Prompt 1: According to the passage on Latin America and international law, how many of the United Nations' 18 major human rights treaties is the United States party to?
Prompt 2: List every kind of weapon that the passage on Latin America and international law says Latin American nations do not have.

Source passage:
--------------------
Of the United Nations' 18 major human rights treaties, the United States is party to 5. The United States leads opposition to democratization of the United Nations and easily holds the record for use of the veto in the Security Council during the past 50 years.
The United States does not need to "reverse course and lead the world" as the common demand would have it on most topics where the United States is behaving destructively. The United States needs, on the contrary, to join the world and try to catch up with Latin America which has taken the lead on creating a better world. Two continents dominate the membership of the International Criminal Court and strive most seriously to uphold international law: Europe and the Americas south of Texas. Latin America leads the way in membership in the Treaty on the Prohibition of Nuclear Weapons. Virtually all of Latin America is part of a nuclear weapons free zone, out ahead of any other continent, apart from Australia.
Latin American nations join and uphold treaties as well or better than anywhere else on Earth. They have no nuclear, chemical, or biological weapons -- despite having U.S. military bases. Only Brazil exports weapons and the amount is relatively tiny. Since 2014 in Havana, the over 30 member states of the Community of Latin American and Caribbean States have been bound by a Declaration of a Zone of Peace.
In 2019, AMLO rejected a proposal from then-U.S. President Trump for a joint war against drug dealers, proposing in the process the abolition of war:
"The worst that could be, the worst thing we could see, would be war. Those who have read about war, or those who have suffered from a war, know what war means. War is the opposite of politics. I have always said that politics was invented to avoid war. War is synonymous with irrationality. War is irrational. We are for peace. Peace is a principle of this new government.
Authoritarians have no place in this government that I represent. It should be written out 100 times as punishment: we declared war and it did not work. That is not an option. That strategy failed. We will not be a part of that. . . . Killing is not intelligence, which requires more than brute force."
--------------------
Supplied material:

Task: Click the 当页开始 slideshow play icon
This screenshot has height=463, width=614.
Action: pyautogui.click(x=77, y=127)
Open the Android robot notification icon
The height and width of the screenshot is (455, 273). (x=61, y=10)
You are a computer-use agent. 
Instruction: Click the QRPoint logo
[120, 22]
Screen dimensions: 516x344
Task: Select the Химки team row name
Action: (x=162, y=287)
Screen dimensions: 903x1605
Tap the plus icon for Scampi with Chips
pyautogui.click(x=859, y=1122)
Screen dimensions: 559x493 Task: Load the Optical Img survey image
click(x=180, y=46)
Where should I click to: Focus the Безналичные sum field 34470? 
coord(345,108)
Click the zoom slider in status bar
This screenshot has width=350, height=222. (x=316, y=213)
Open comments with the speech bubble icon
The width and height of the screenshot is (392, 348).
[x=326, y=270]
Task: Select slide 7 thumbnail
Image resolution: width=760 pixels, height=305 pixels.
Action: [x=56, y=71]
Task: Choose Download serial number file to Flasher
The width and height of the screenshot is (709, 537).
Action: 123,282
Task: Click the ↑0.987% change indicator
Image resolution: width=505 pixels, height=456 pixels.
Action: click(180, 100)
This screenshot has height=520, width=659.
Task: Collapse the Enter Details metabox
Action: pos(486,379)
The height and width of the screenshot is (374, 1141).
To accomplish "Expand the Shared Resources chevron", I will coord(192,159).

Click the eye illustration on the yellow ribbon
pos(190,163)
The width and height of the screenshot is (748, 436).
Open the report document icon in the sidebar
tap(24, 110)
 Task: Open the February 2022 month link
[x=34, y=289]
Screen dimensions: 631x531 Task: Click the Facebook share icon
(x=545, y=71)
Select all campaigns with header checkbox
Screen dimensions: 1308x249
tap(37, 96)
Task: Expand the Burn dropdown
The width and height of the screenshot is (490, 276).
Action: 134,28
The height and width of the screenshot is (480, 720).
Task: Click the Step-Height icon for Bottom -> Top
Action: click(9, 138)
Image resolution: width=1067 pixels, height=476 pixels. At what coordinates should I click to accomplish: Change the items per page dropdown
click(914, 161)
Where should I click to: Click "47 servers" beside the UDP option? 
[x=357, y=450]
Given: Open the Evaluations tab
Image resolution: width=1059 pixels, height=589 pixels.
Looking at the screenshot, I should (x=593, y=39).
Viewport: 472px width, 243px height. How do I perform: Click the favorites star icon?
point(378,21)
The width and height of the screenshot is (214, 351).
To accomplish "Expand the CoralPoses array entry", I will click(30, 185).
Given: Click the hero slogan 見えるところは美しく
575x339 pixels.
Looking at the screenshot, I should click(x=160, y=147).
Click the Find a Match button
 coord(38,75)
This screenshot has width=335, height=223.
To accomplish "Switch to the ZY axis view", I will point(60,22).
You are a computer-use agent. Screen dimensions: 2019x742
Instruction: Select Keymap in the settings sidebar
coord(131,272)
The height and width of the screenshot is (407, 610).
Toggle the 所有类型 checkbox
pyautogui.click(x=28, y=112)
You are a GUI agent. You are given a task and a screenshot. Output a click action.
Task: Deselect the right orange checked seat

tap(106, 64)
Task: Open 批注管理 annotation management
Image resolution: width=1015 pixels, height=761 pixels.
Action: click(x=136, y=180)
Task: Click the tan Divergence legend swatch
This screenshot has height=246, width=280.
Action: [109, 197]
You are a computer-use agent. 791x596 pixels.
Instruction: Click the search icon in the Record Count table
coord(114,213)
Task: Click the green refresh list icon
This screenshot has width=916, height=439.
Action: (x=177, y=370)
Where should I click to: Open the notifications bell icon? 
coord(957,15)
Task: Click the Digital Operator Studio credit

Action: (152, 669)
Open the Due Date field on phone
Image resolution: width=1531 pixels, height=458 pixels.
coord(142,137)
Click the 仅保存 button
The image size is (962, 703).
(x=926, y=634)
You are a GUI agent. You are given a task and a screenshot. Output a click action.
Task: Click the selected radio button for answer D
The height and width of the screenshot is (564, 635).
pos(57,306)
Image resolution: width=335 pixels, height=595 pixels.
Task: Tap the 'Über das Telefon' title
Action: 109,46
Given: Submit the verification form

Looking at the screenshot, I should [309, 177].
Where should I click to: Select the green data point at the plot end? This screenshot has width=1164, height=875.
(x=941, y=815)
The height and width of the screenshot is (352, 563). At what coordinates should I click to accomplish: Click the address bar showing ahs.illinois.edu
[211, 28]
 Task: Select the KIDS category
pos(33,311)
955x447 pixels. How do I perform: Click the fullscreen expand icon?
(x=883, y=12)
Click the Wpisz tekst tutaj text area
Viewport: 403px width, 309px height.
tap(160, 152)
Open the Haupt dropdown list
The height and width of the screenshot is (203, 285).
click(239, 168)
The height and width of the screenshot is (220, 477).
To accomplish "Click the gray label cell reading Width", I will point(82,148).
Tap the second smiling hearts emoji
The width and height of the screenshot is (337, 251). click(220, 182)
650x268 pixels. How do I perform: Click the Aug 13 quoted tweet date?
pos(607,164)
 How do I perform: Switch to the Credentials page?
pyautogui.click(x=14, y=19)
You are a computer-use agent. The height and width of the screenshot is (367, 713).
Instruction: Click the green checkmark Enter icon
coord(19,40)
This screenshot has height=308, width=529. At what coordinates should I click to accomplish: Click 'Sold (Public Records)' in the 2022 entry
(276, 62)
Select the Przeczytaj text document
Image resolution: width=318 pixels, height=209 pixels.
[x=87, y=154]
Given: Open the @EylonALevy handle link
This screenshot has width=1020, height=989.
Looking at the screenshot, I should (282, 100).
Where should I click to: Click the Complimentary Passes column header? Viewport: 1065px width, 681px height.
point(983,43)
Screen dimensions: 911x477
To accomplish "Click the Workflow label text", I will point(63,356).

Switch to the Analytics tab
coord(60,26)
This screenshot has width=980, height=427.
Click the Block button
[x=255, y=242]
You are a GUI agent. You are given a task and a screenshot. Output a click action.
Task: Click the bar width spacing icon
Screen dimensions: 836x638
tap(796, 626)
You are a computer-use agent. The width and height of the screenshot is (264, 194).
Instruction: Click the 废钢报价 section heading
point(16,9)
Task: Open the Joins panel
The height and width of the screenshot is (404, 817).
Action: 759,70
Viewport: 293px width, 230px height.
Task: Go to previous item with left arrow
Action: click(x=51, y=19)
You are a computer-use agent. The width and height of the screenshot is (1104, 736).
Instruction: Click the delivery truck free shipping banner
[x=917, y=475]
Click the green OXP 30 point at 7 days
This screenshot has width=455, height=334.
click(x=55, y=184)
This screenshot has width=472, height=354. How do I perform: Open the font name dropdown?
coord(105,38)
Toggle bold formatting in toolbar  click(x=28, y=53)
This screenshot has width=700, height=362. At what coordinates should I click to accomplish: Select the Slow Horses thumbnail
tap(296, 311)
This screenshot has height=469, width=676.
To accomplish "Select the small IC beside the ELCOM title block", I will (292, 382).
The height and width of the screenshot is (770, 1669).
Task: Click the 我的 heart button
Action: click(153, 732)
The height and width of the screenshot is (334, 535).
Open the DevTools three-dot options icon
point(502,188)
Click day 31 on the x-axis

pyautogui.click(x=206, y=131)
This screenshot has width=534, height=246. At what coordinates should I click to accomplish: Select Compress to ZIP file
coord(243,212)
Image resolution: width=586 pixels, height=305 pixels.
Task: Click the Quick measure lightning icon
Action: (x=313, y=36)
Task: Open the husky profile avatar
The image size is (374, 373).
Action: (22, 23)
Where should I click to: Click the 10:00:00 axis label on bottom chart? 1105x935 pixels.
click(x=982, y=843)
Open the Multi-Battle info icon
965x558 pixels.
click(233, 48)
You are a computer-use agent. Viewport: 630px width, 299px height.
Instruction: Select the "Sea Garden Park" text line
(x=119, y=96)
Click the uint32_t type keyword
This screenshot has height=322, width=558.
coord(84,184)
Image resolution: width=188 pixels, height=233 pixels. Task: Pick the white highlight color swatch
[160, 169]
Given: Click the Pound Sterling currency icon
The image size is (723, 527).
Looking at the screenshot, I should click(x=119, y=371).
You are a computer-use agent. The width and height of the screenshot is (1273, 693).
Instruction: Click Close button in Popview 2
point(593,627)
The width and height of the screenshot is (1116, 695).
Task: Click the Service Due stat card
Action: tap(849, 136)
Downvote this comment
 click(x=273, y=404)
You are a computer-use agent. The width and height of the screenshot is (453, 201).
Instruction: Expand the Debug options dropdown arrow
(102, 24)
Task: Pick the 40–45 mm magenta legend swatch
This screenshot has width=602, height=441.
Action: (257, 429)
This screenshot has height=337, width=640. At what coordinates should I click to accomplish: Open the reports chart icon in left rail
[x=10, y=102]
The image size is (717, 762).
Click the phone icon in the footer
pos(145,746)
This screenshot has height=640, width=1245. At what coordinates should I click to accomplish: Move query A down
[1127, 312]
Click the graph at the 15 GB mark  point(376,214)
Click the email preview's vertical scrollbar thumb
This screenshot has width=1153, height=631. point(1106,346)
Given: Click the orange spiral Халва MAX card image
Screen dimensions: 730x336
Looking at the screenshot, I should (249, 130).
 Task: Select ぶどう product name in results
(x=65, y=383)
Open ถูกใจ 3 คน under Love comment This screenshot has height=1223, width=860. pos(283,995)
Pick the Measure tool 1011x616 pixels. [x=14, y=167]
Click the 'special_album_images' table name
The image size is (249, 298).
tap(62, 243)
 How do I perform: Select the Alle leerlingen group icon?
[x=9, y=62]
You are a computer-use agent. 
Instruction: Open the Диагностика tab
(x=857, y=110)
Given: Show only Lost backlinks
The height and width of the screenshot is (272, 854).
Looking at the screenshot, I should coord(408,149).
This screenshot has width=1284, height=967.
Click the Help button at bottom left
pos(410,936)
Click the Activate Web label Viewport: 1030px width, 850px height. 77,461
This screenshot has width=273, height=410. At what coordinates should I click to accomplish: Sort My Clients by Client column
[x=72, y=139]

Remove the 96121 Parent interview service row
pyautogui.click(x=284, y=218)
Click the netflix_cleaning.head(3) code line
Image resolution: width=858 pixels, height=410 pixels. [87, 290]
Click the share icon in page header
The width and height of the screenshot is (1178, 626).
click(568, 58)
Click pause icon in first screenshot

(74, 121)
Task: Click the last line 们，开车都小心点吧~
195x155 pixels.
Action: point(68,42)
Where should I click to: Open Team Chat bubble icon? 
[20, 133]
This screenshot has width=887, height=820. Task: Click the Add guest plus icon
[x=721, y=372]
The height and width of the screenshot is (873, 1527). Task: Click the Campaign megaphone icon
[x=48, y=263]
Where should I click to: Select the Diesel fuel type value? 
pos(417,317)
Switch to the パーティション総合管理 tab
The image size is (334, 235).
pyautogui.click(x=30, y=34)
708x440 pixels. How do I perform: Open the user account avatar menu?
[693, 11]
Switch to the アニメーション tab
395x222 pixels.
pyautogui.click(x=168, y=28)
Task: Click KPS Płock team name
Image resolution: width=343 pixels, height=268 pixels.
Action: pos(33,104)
--------------------
Answer area 1: Five.

Answer area 2: Nuclear, chemical, and biological weapons.